_Work instruction_
Your reply must hold the lines from the one containing "At what coordinates" to the end of the entries, copied exactly, with pictures excluded.

::::::::

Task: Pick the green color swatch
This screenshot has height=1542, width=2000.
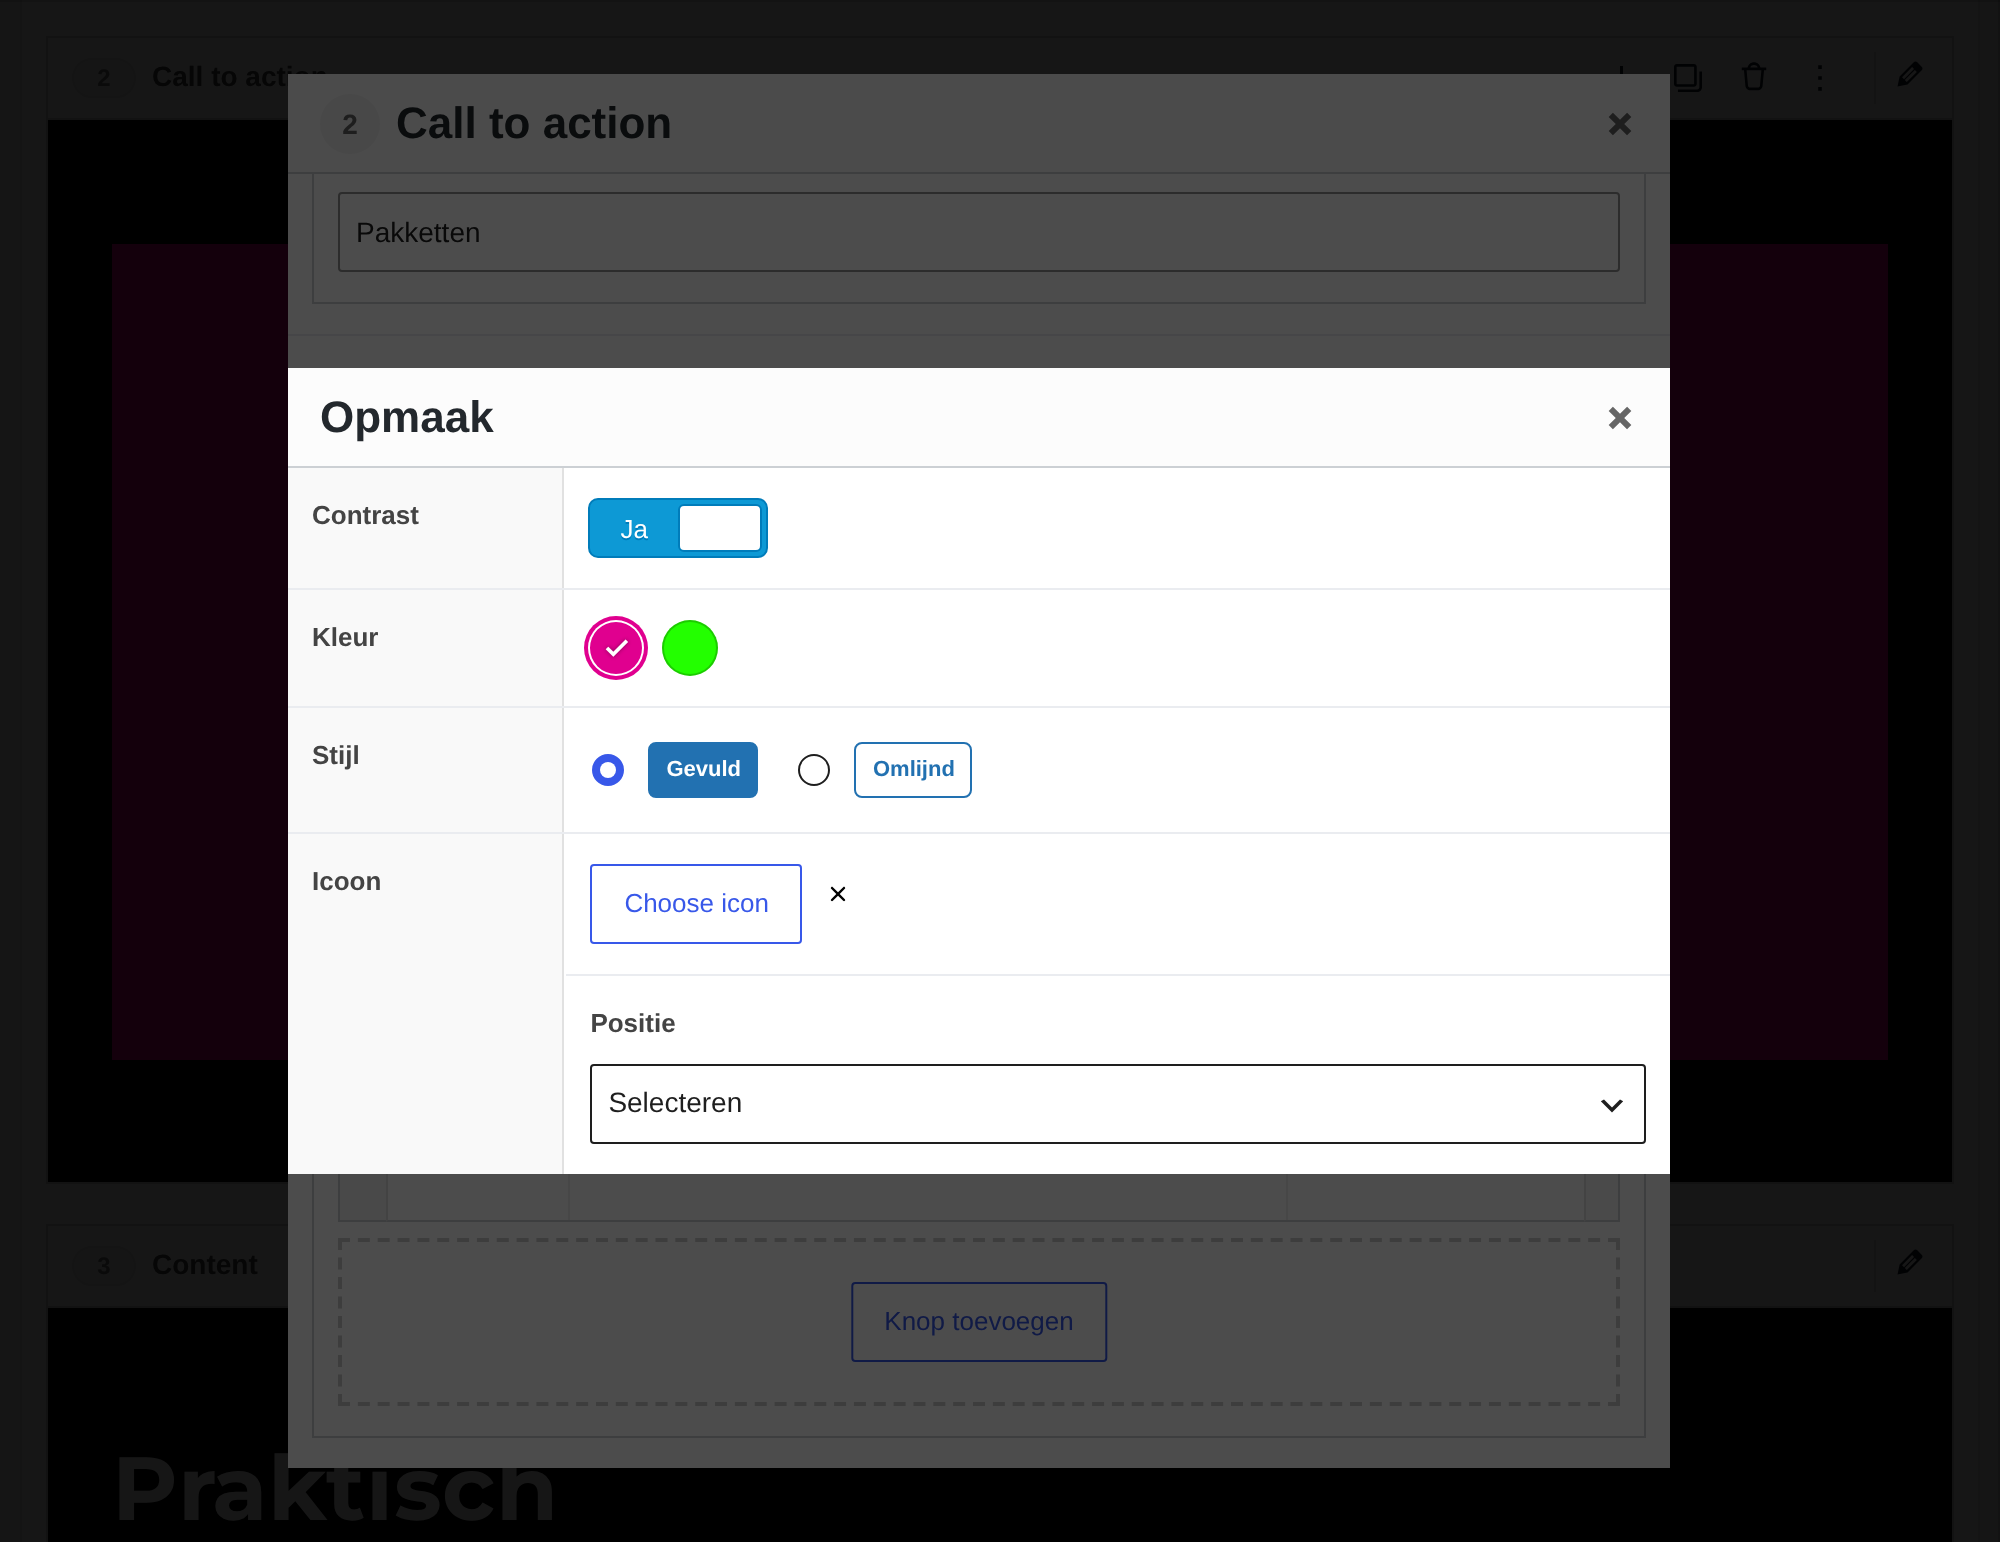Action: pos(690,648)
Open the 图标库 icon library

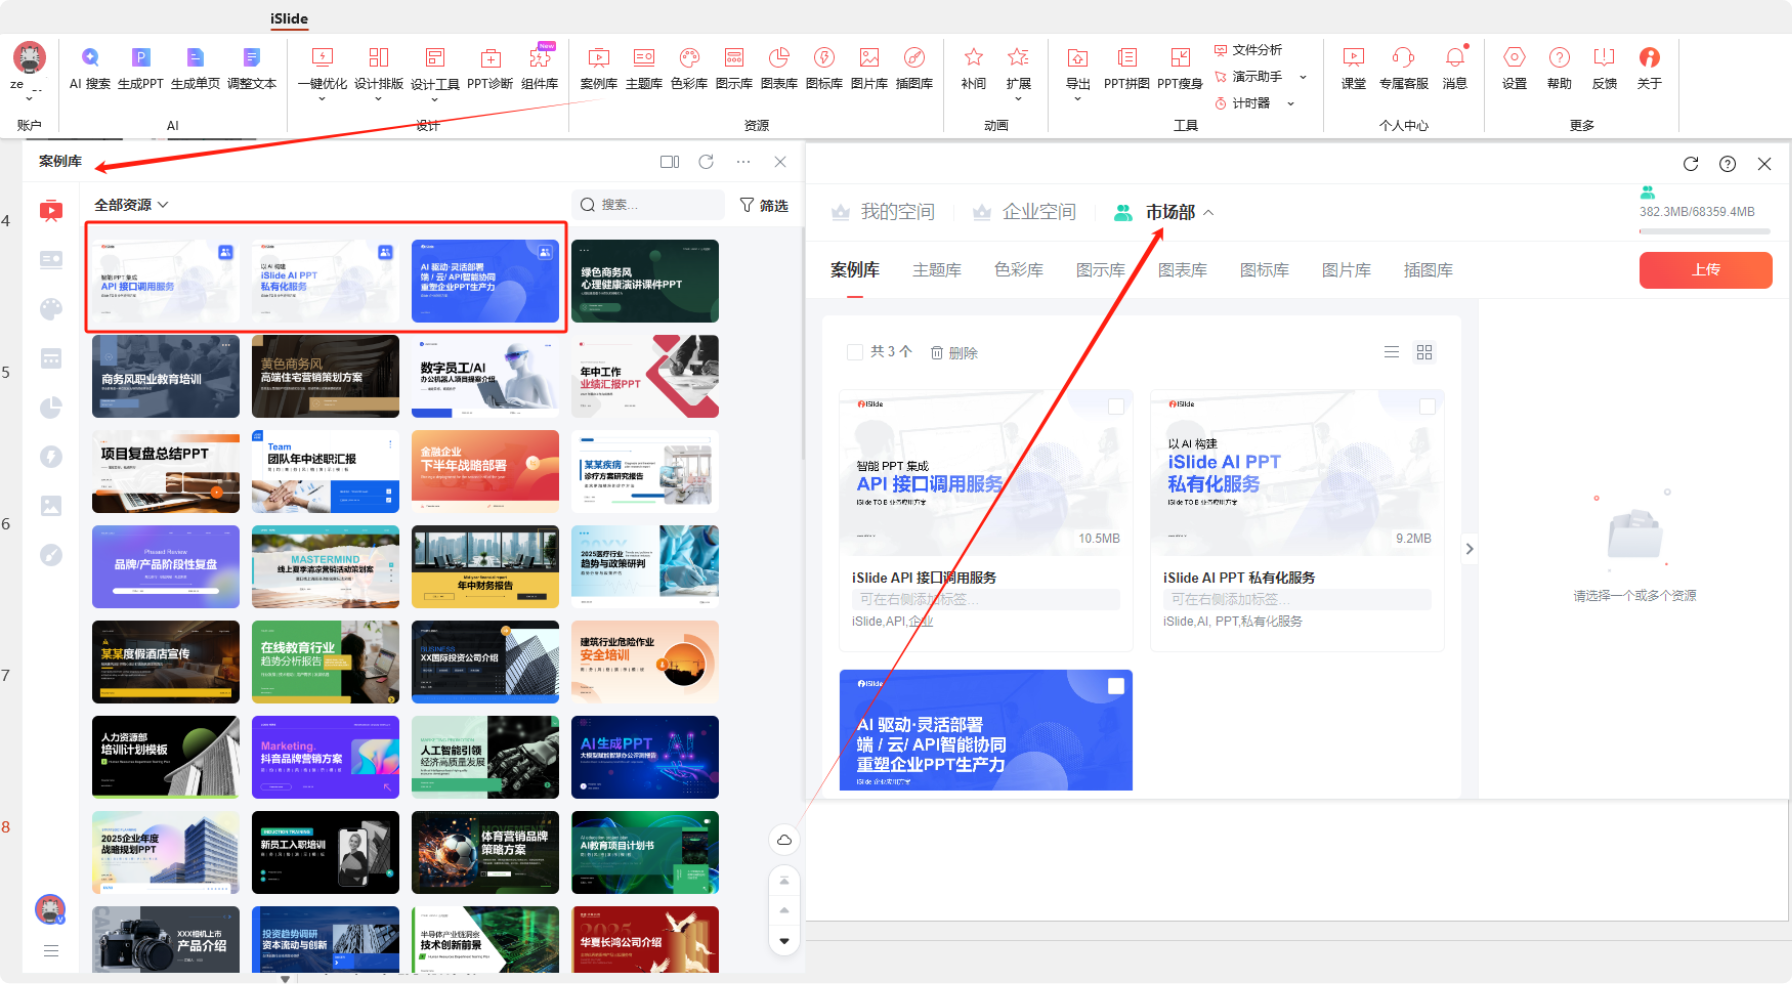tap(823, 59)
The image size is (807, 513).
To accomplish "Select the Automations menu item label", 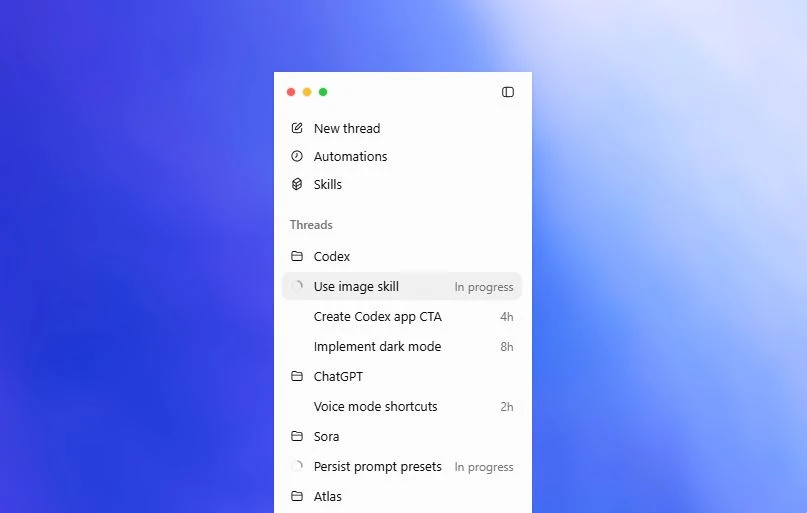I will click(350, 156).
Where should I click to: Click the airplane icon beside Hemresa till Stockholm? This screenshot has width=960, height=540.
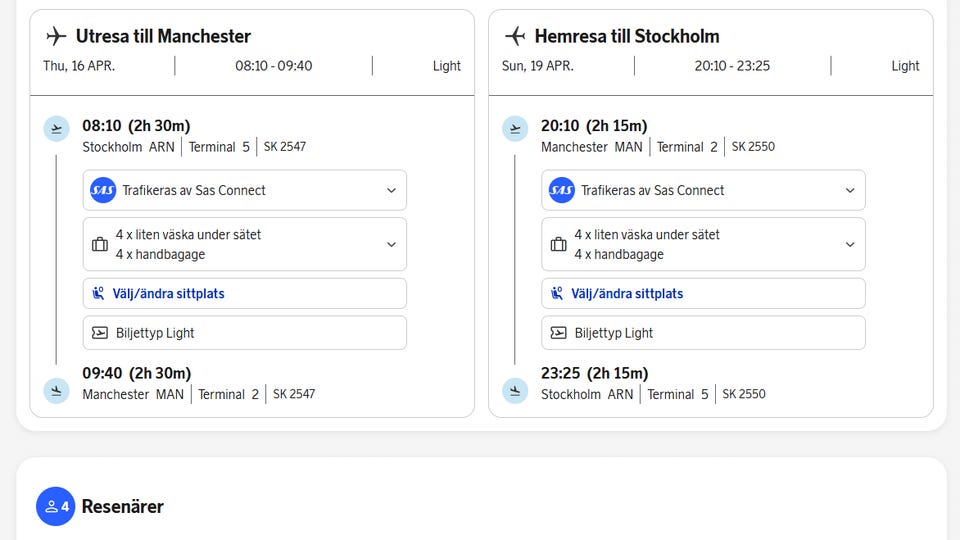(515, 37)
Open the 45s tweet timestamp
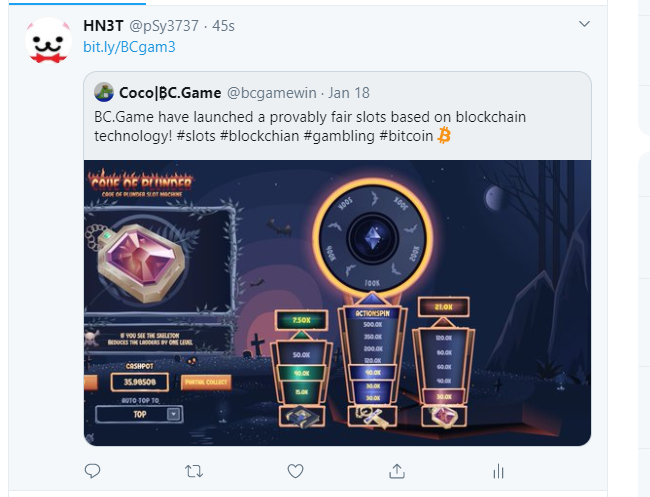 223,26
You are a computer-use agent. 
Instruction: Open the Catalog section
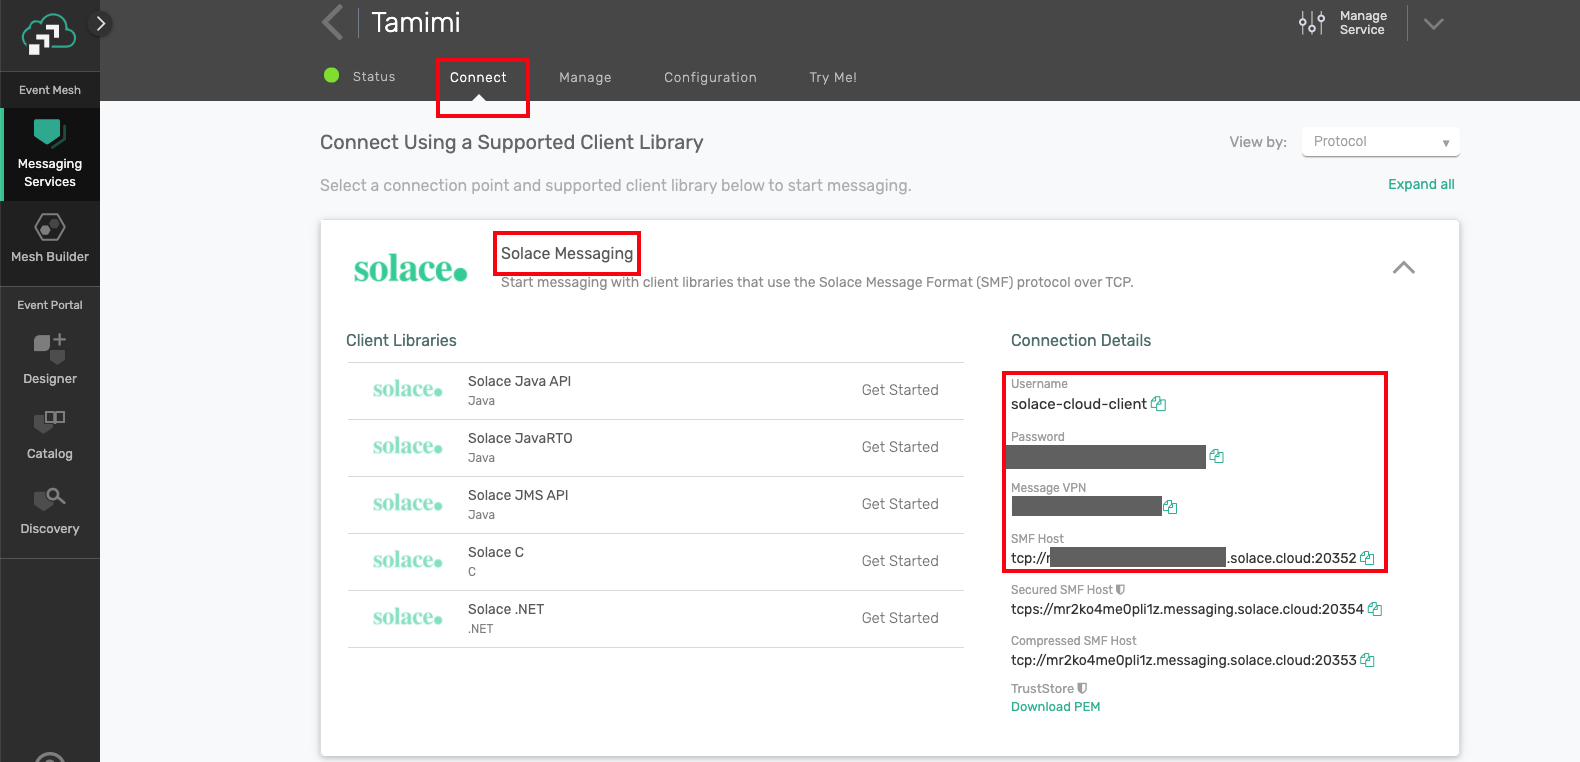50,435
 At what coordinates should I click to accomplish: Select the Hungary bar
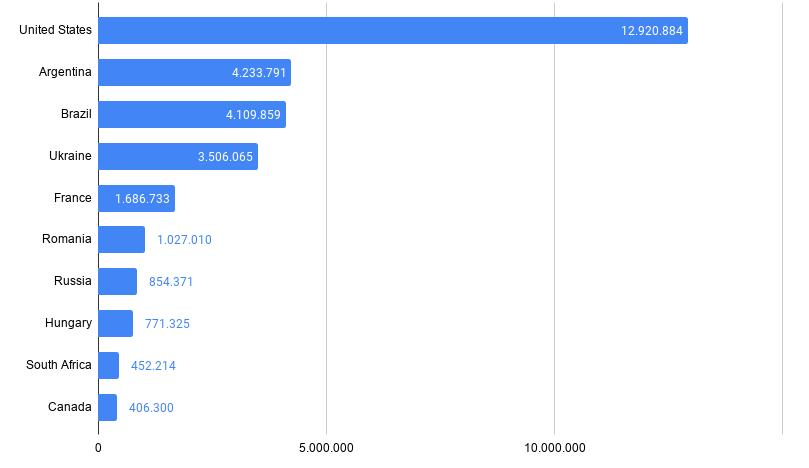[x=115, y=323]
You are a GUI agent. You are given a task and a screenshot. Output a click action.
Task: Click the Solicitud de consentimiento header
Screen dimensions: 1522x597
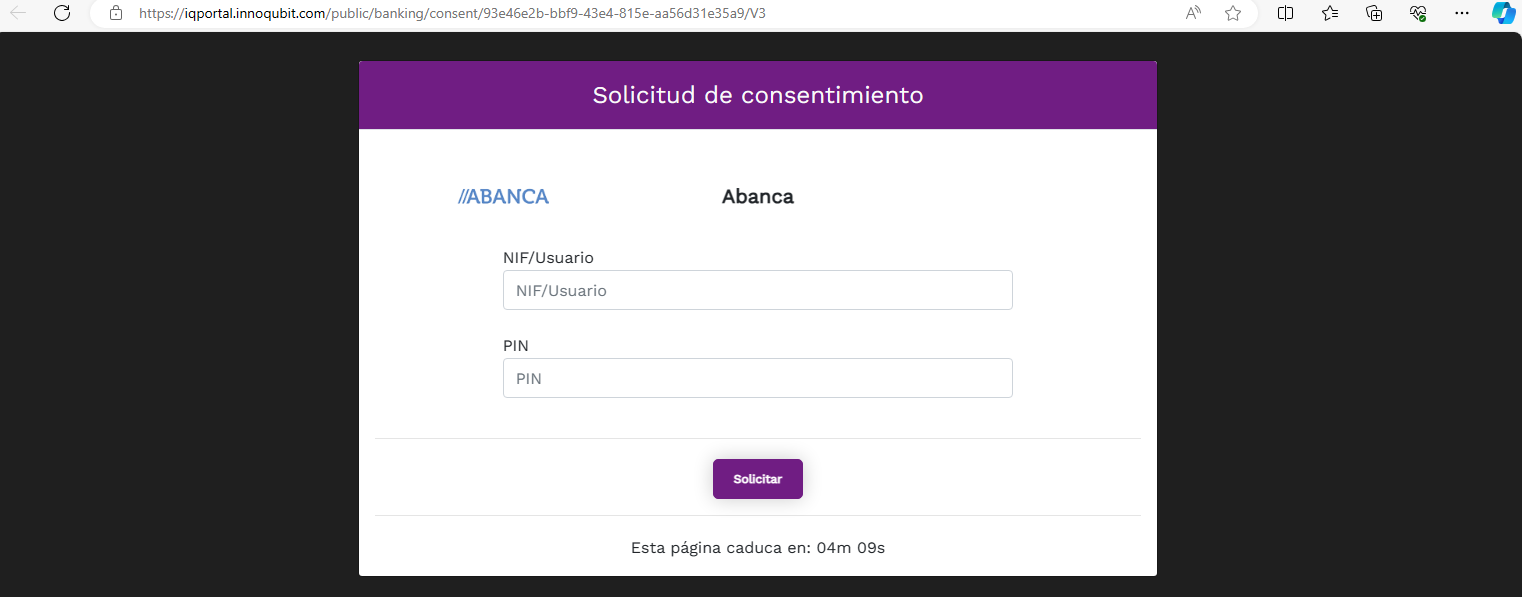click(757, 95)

::::::::

_Answer section_
 At what coordinates should I click to accomplish: Select the Hungary bar
[x=115, y=323]
You are a GUI agent. You are given a task and a screenshot. Output a click action.
Task: Click the Solicitud de consentimiento header
Screen dimensions: 1522x597
click(757, 95)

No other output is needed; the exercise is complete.